During the morning rush, the array of characters that come in demonstrates different and changing attitudes to sex and the role of women in marriage and the workplace. From the office girls wanting to escape their boss for the day, to the two old widows (“I cleaned his shoes for him every day of our life”), Rites is interested in women’s destinies not being determined by biology or the control of a man. Ada, however, has a degree of autonomy in her role. That is, until, the play takes a Greek tragic turn thus putting her promotion at risk. In her insistence that she’s not managed by a man, she is led into a troubling decision which some may feel complicates the play’s political message.

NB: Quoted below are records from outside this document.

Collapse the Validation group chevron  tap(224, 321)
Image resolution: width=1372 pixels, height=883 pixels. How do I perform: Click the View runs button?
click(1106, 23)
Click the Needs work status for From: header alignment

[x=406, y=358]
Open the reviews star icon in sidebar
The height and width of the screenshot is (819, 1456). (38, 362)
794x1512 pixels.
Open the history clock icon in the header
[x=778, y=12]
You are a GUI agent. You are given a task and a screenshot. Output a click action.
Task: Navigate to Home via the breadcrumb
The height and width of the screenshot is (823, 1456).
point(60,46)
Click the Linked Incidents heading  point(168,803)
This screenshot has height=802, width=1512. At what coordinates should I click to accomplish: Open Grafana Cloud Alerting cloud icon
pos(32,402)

Trafford Tanzi (1980) by Claire Luckham

We can’t have no compromises, either you decide to be my wife… or off you trot

Trafford Tanzi follows the upbringing, personal life and making of a female champion boxer, the titular character. Quite prosaically told, each scene is introduced by a referee, with the players announced at the beginning and the ‘winner’ announced at the end. But the plot doesn’t matter, the telling of it is the more important and exciting bit. Played in a boxing ring, each scene becomes a literal battle of the sexes. The referee character, grandstanding as a cabaret club presenter, frames the play so its tone is the same as a boxing match, and the stage directions are dominated by wrestling terms: Irish whip, wristlock, ref’s hold, backhammer, head mare, single leg Boston to name but a few.

Trafford Tanzi culminates in a fight between her and her husband, the lesser Dean Rebel. In doing so, Tanzi is fighting for everything she believes in: if he wins, she plays the role of wife (as he sees it), complete with “apple pie on Sundays [and] afternoons in bed”. For Dean, Tanzi’s strength demoralises him and is incompatible with the stereotypical image of a wife. Both this and Rites concern themselves with appointed socially constructed roles and expectations. In what I imagine to be an entertaining piece of theatre to experience, the characters’ deliberate caricature nature lends itself to the comedy of the play, as well as satirises how strictly society sees (or at least how it has in the past seen) and demarcates gender roles.